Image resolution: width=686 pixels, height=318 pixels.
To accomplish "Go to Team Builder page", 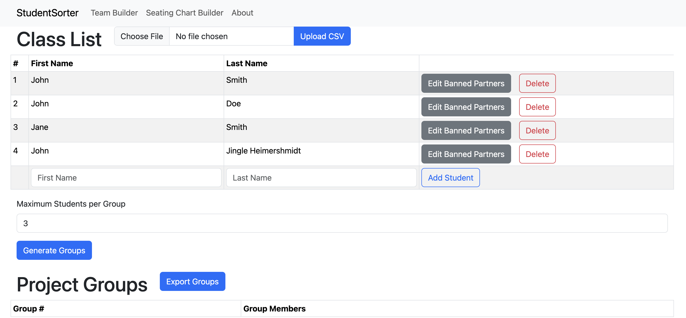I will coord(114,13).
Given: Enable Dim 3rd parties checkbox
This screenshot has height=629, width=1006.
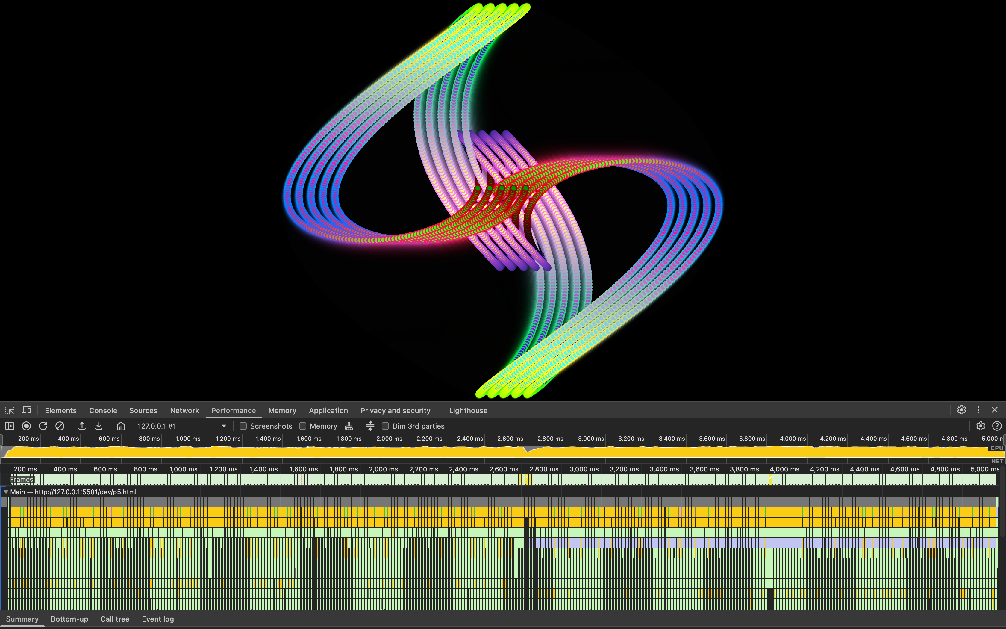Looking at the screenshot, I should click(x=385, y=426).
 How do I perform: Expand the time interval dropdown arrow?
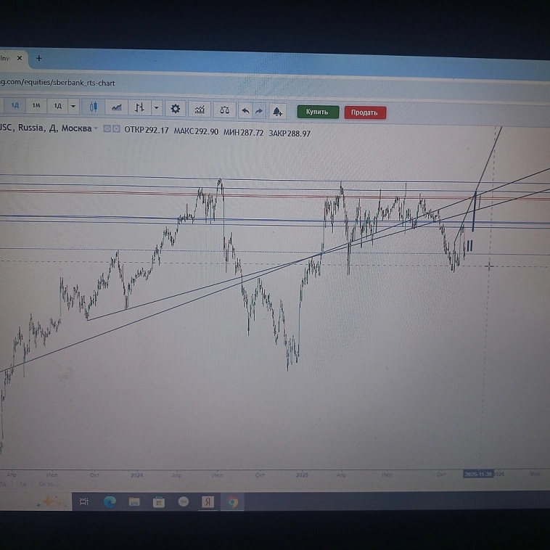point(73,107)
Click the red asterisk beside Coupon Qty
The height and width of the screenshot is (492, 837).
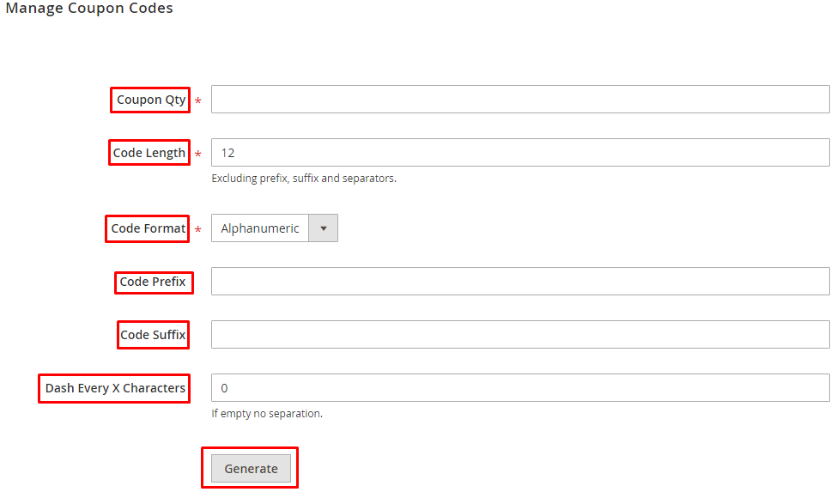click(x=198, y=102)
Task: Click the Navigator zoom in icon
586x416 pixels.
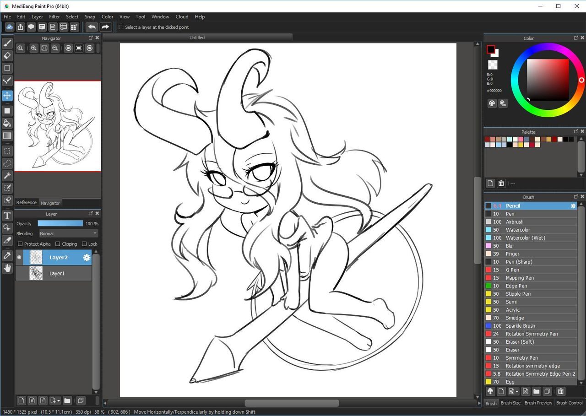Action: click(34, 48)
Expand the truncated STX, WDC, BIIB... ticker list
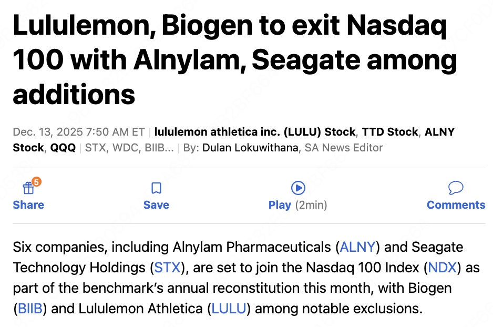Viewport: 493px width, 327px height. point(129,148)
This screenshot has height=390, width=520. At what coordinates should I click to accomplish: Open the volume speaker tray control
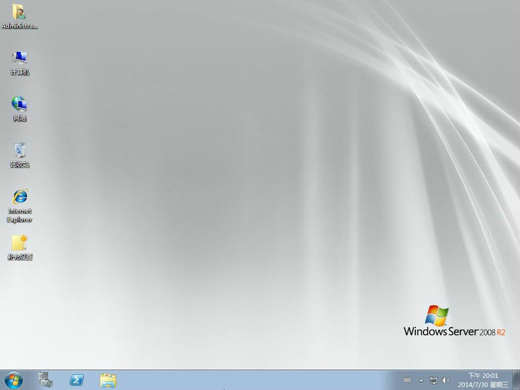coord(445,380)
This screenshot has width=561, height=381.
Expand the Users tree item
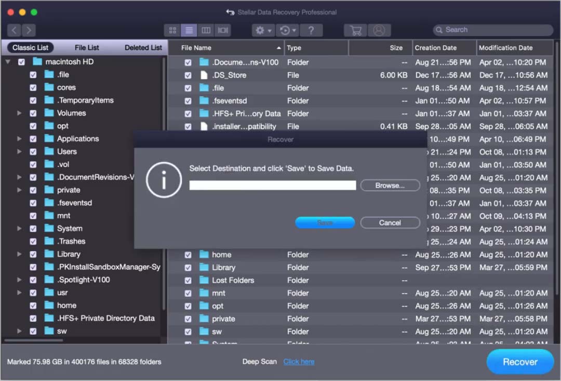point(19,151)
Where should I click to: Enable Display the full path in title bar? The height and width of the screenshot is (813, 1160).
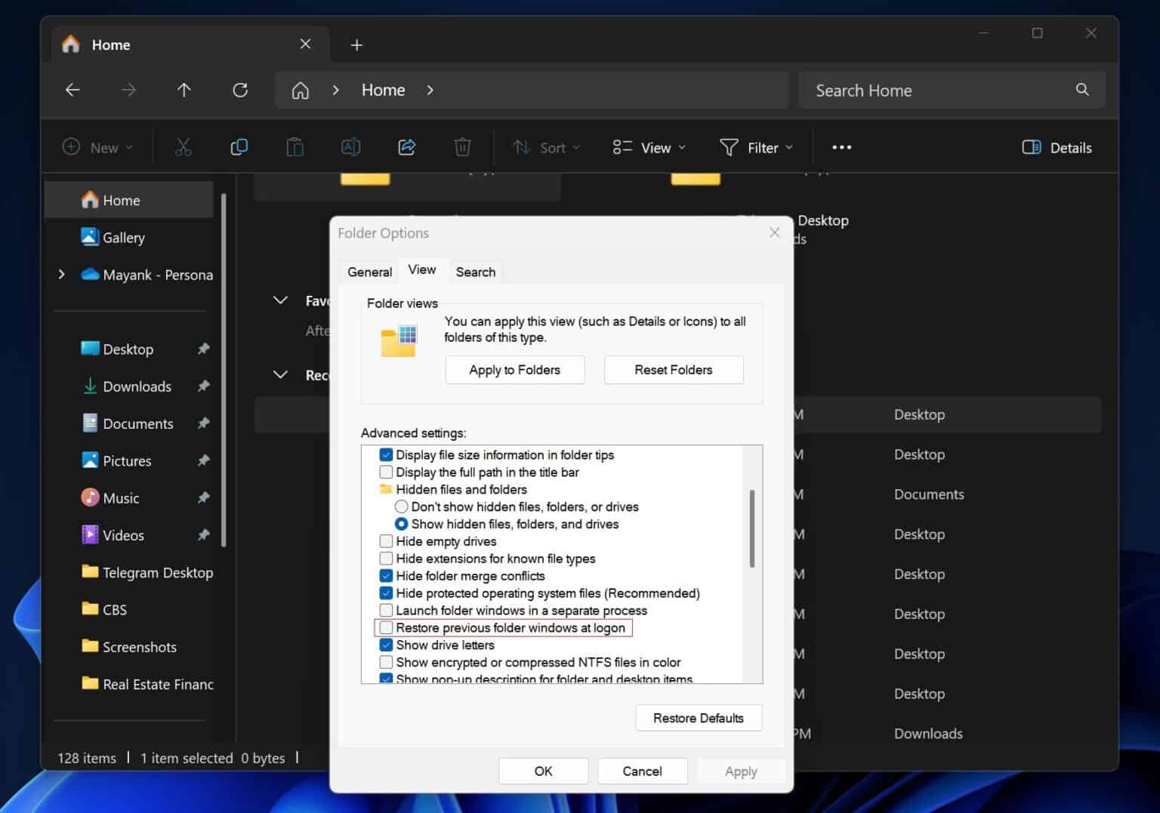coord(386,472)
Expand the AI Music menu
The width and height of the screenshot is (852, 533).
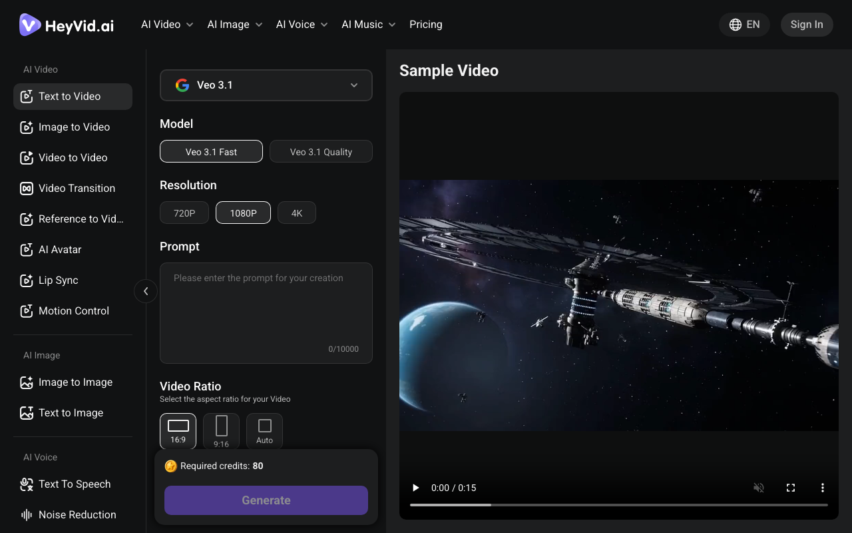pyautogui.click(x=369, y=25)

* * *

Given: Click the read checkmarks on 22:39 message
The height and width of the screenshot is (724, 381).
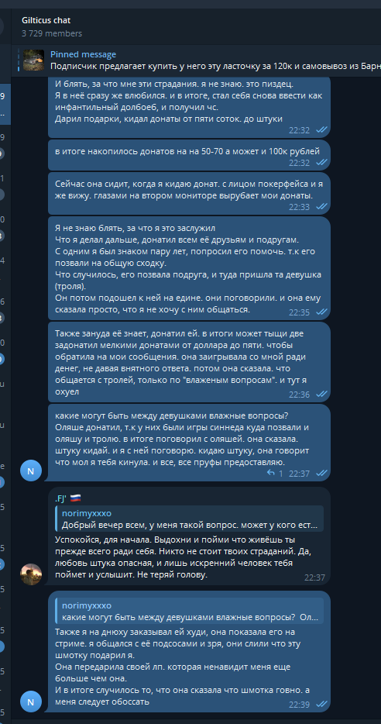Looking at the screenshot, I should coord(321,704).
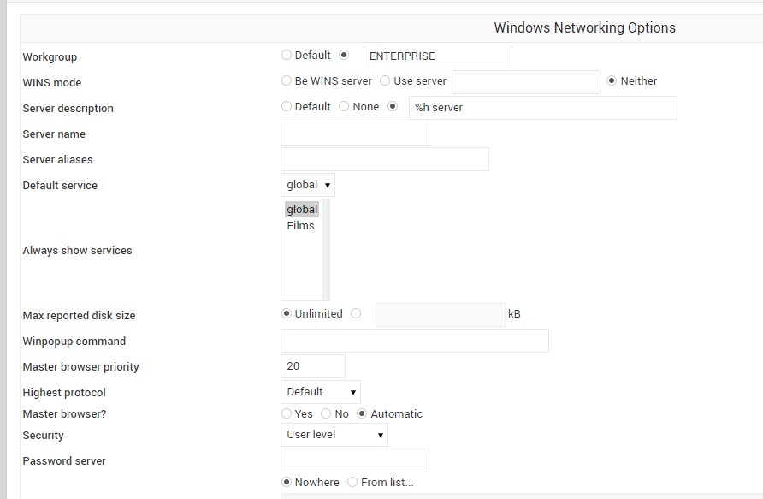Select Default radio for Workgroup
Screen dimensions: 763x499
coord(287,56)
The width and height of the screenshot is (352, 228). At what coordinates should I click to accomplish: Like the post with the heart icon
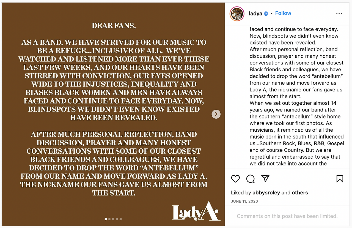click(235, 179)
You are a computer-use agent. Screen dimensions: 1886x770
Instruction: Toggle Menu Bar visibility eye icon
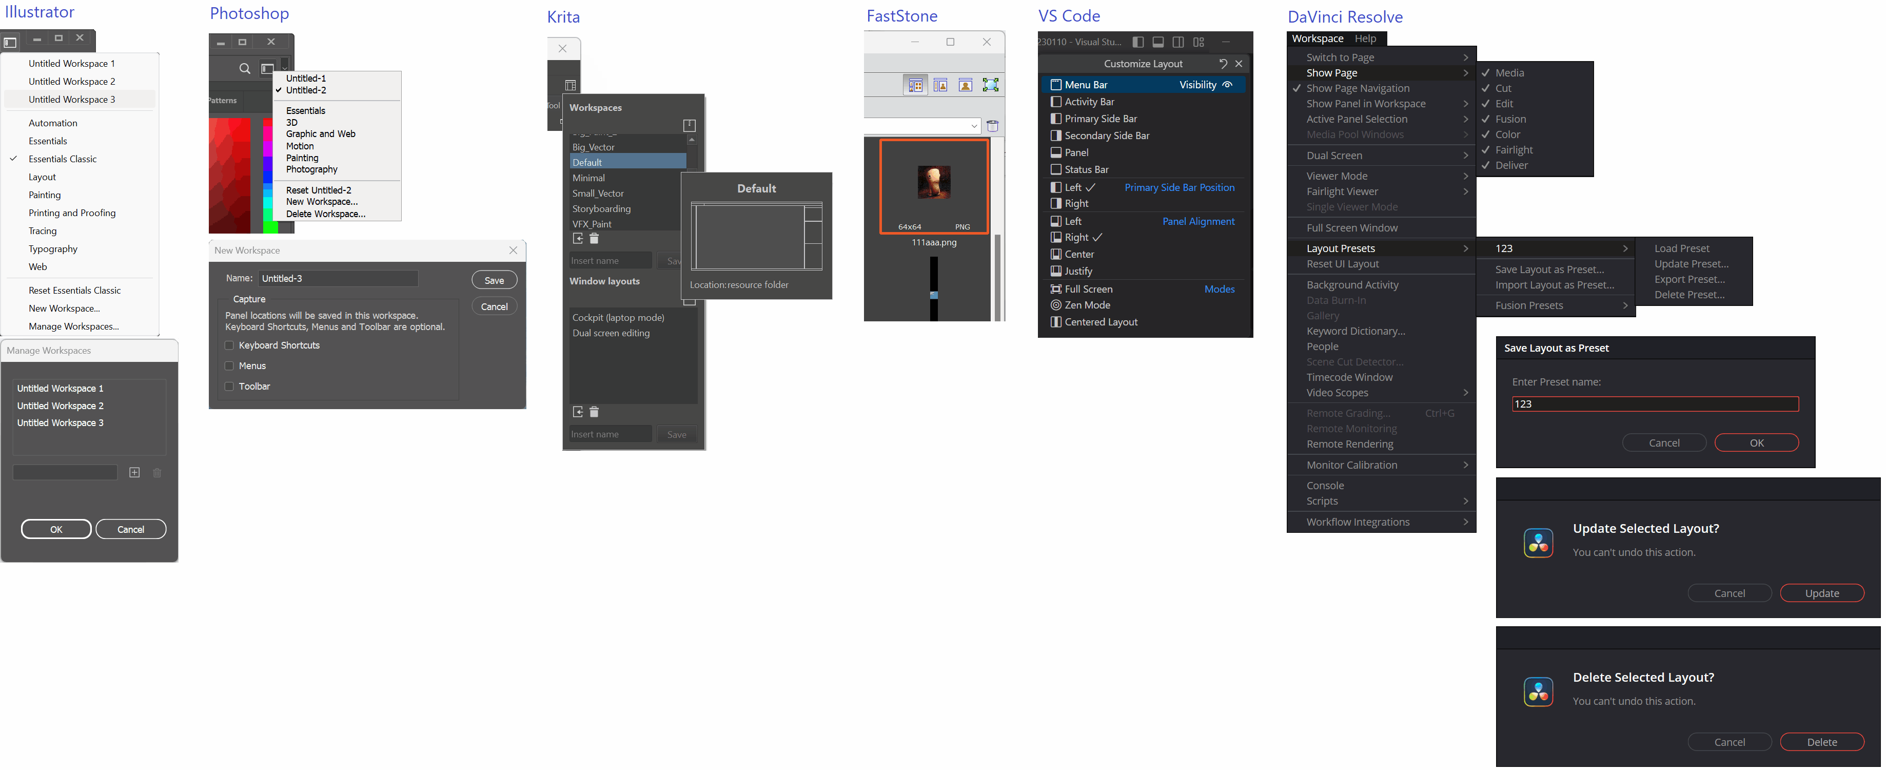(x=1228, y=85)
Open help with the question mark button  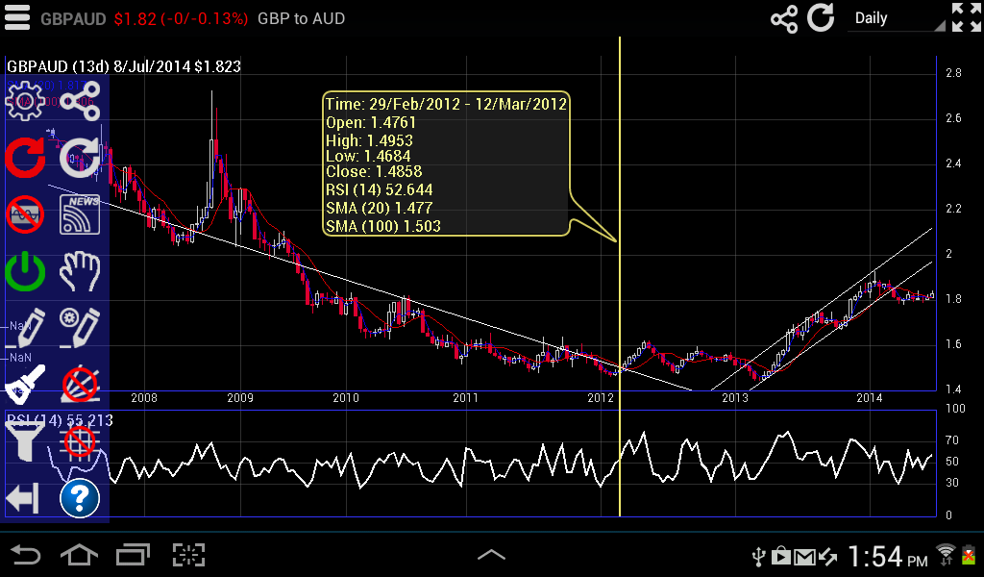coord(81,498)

--

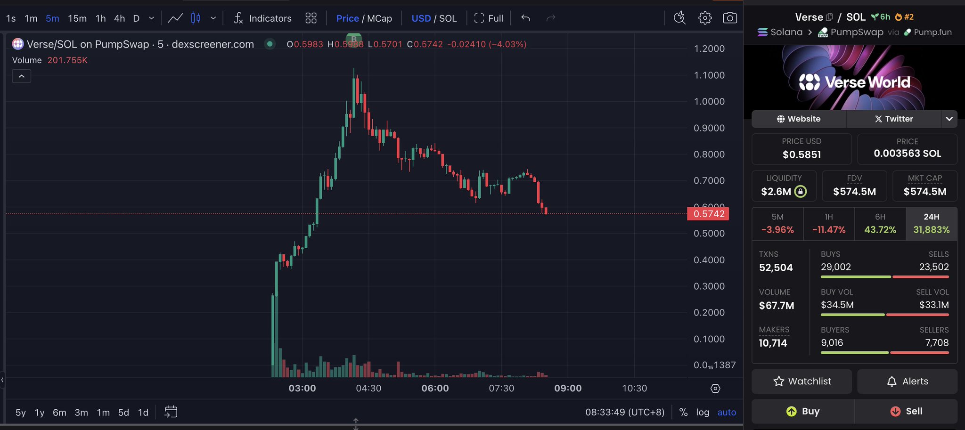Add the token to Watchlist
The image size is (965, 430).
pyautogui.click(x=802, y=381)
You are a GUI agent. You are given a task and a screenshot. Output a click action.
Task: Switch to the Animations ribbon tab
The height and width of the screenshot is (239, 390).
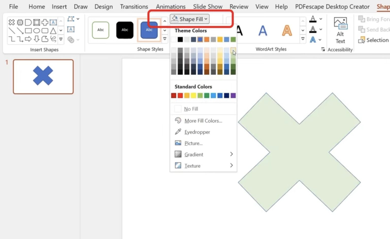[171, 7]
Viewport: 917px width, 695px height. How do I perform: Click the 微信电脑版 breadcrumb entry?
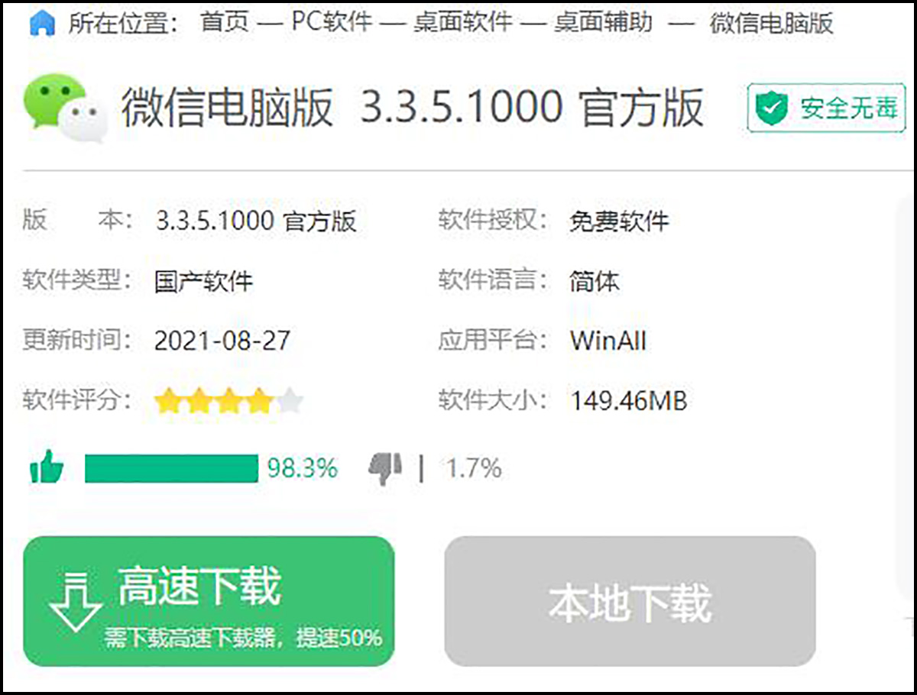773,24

### STATED TASK
Update the lines from the one containing "Given: Enable Dim 3rd parties checkbox" through the one containing "pyautogui.click(x=369, y=25)", replacing "Expand" with "Unfold" and changing nothing else. Return only those lines, without the pictures.

### ANSWER
Given: Enable Dim 3rd parties checkbox
This screenshot has height=629, width=1006.
Looking at the screenshot, I should click(x=385, y=426).
 How do I perform: Unfold the time interval dropdown arrow?
point(73,107)
Click the red asterisk beside Coupon Qty
The height and width of the screenshot is (492, 837).
click(x=198, y=102)
Task: Click the Navigator zoom in icon
586x416 pixels.
Action: click(34, 48)
Unfold the truncated STX, WDC, BIIB... ticker list
Viewport: 493px width, 327px height. point(129,148)
This screenshot has height=390, width=520. At what coordinates should I click to accomplish: Open the volume speaker tray control
coord(445,380)
This screenshot has width=561, height=381.
Unfold the Users tree item
point(19,151)
Where should I click to: Enable Display the full path in title bar? The height and width of the screenshot is (813, 1160).
coord(386,472)
Unfold the AI Music menu
The width and height of the screenshot is (852, 533).
pyautogui.click(x=369, y=25)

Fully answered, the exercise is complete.